LEWISVILLE, Texas -- Fleming Cos., one of the first food-distribution companies to join the rush toward the Internet, has high hopes for Cerespan.com, the spinoff of its proprietary Visonet technology that's now intended to become a portal for cross-industry commerce.
Cerespan.com's Web-based offer includes a consumer-products promotion area, an order-management system, a bid-auction feature that permits buyers to aggregate their power, an item catalog and communications facilities.
In an interview with SN here, Mark S. Hansen, Fleming's president and chief executive officer, said the wholesaler essentially spun off for industrywide use the technology it had developed two and a half years ago to facilitate business-to-business solutions for Fleming-related retailers and vendors.

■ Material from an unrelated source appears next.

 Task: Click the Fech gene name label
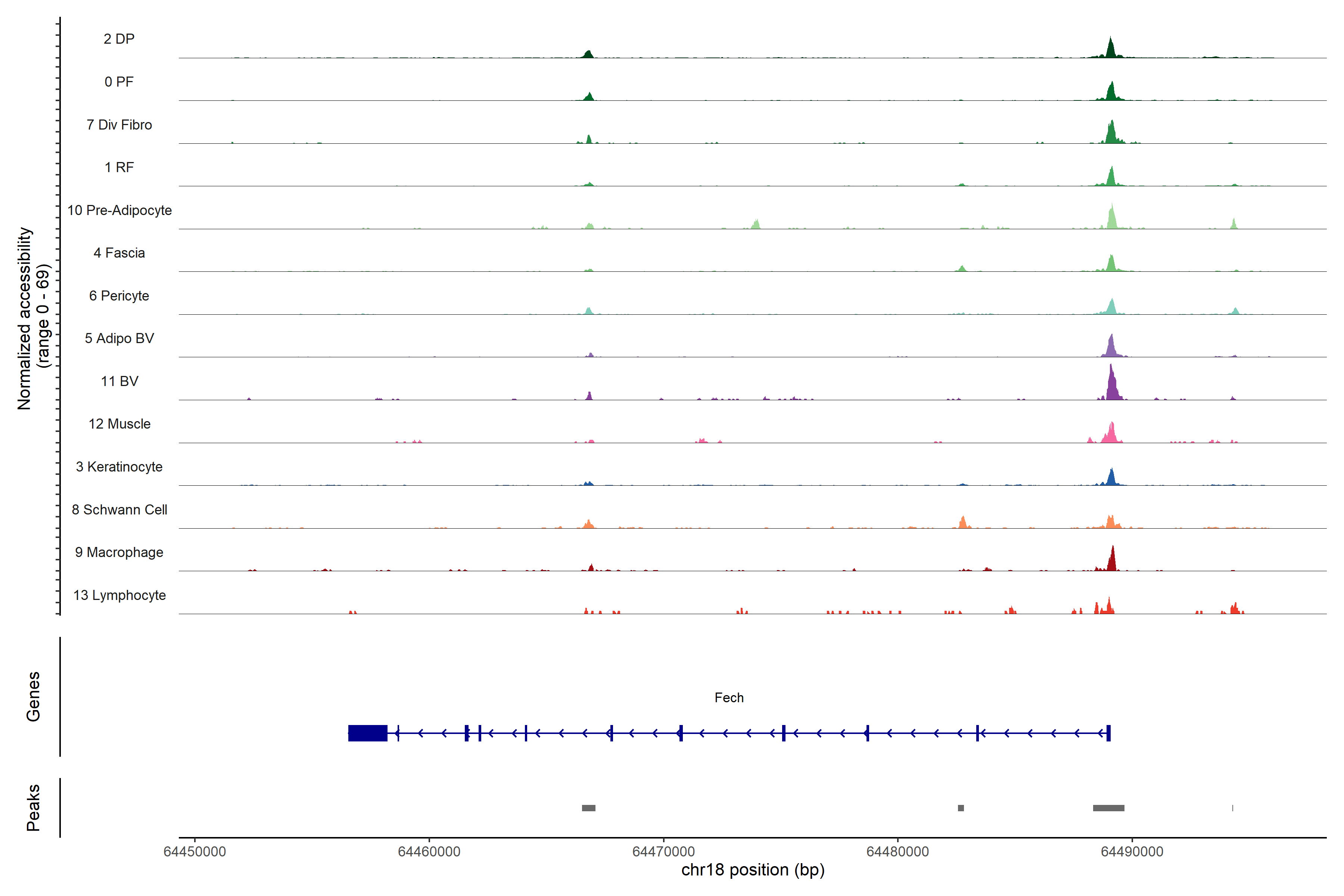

"We developed the Visonet technology and realized we had a solution that worked well for Fleming. But, that said, we also realized that there was a need for a technology that looks like our Visonet technology to act as a portal to the whole industry." And, he acknowledged, if Fleming hadn't acted to make the technology available to more industry players, it might have been duplicated and the advantage lost.
So, three months ago, "We decided to spin it out into a freestanding company and make the technology available to those in the industry who want to use it. We're in the process of developing third-party funding for the business and also developing third-party participation to broaden the business." The for-profit enterprise, in which Fleming retains an equity interest, is based in Atlanta under the leadership of James B. McCurry, its CEO. McCurry is a co-founder of Babbage's, an entertainment-oriented software retailer. Equity positions are to be solicited from others.
"Cerespan.com technology works all the way up and down the supply chain, as opposed to single transactions between buyer and seller. It's a supply-chain enabling technology that allows manufacturers to have a glass pipeline into retail so they can drive sales for their merchandise. Likewise, retailers can look back up into the supply chain and make promotional decisions based on the portfolio of what's out there," Hansen observed.
He said 19 of the nation's Top 20 consumer packaged-goods manufacturers use Cerespan.com technology and that it's currently in 4,000 stores, giving it an advantage over the now-forming retailer and manufacturer exchanges.
"Cerespan" is a coinage that derives from Ceres, in Roman mythology the goddess of agriculture, and the word "span," as in bridge.